Required work
Once you reach the line containing "At what coordinates should I click to accomplish: Expand the" in the data below, restate each line word for word up to and including the one containing "Task: Click the eye icon on the slide".

Material provided
--------------------------------------------------

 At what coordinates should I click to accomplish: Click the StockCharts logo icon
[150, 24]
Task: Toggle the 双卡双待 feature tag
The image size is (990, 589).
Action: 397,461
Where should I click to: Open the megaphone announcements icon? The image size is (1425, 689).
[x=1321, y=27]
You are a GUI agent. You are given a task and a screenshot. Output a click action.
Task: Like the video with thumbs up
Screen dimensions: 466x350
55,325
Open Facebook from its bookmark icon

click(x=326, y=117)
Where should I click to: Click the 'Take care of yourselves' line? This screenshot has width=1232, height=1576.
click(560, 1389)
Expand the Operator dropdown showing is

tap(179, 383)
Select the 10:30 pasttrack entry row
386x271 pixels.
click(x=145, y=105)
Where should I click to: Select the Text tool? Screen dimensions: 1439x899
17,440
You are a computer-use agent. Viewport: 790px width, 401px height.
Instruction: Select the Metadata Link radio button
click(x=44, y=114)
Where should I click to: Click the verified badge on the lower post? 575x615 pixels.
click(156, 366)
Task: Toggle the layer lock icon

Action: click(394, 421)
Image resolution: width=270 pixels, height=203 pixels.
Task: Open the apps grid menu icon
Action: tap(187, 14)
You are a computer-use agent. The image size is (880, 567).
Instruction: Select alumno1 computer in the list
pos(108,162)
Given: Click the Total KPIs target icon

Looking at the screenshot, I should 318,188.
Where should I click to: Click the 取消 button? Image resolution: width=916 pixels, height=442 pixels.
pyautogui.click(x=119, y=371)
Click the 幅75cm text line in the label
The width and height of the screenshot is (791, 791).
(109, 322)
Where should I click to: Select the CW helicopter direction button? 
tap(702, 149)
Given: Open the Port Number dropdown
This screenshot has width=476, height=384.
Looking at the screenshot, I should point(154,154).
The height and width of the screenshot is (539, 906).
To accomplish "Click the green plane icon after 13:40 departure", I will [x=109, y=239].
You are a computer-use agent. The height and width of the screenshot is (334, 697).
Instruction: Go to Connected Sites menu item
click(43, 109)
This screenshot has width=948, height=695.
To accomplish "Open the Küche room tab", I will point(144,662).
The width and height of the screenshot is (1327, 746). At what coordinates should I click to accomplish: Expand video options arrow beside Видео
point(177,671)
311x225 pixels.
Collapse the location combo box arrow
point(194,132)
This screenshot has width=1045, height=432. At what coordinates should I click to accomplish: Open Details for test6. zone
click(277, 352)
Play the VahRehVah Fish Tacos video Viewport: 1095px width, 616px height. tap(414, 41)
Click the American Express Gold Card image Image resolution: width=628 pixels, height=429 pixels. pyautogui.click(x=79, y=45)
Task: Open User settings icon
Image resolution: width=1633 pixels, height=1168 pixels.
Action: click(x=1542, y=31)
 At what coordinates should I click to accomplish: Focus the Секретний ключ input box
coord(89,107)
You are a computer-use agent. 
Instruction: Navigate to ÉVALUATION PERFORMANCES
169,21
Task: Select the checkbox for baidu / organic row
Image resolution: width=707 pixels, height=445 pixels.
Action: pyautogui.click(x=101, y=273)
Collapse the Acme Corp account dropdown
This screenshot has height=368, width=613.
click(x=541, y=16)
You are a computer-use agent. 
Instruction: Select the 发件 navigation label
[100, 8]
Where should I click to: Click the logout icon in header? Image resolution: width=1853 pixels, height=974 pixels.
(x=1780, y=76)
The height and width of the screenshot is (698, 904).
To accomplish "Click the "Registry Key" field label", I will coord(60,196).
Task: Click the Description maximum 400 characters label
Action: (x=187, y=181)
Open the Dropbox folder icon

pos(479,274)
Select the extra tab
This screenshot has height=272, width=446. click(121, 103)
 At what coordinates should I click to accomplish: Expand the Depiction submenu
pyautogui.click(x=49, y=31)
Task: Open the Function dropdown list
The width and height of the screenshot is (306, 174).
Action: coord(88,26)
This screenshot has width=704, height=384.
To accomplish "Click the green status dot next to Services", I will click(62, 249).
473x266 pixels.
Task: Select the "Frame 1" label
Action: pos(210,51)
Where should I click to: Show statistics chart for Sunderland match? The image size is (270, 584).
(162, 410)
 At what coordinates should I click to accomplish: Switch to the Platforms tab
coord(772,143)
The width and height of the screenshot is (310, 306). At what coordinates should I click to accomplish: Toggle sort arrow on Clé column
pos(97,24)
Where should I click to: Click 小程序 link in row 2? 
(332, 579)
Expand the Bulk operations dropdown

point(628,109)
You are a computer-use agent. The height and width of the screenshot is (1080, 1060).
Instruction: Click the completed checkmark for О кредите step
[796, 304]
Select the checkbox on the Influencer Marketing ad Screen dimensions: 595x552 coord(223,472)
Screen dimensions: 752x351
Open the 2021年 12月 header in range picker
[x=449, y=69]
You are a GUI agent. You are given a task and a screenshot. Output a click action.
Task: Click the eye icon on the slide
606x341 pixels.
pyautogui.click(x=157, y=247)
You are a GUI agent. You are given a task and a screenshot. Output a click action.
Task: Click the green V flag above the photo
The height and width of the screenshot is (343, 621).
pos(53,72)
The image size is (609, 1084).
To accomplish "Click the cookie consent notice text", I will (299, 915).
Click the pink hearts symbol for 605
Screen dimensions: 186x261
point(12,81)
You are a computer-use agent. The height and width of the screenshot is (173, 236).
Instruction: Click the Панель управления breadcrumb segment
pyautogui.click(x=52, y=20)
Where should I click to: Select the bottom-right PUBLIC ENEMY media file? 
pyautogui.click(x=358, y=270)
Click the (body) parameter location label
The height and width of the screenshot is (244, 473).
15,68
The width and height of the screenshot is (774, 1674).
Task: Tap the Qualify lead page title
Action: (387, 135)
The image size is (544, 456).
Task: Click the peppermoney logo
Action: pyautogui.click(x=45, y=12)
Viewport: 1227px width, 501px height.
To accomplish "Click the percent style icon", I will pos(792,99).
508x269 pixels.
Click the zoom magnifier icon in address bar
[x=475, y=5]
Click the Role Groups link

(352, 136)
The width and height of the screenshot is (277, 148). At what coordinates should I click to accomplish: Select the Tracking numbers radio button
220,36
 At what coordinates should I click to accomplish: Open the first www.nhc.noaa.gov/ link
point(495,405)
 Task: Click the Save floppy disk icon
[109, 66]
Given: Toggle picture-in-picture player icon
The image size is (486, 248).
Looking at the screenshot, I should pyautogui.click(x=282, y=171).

--------------------------------------------------

Written answer
 At what coordinates should I click to accomplish: Expand the Depiction submenu
pyautogui.click(x=49, y=31)
Task: Open the Function dropdown list
The width and height of the screenshot is (306, 174).
Action: coord(88,26)
This screenshot has width=704, height=384.
To accomplish "Click the green status dot next to Services", I will click(62, 249).
473x266 pixels.
Task: Select the "Frame 1" label
Action: pos(210,51)
Where should I click to: Show statistics chart for Sunderland match? The image size is (270, 584).
(162, 410)
 At what coordinates should I click to accomplish: Switch to the Platforms tab
coord(772,143)
The width and height of the screenshot is (310, 306). At what coordinates should I click to accomplish: Toggle sort arrow on Clé column
pos(97,24)
Where should I click to: Click 小程序 link in row 2? 
(332, 579)
Expand the Bulk operations dropdown

point(628,109)
You are a computer-use agent. The height and width of the screenshot is (1080, 1060).
Instruction: Click the completed checkmark for О кредите step
[796, 304]
Select the checkbox on the Influencer Marketing ad Screen dimensions: 595x552 coord(223,472)
Screen dimensions: 752x351
Open the 2021年 12月 header in range picker
[x=449, y=69]
You are a GUI agent. You are given a task and a screenshot. Output a click action.
Task: Click the eye icon on the slide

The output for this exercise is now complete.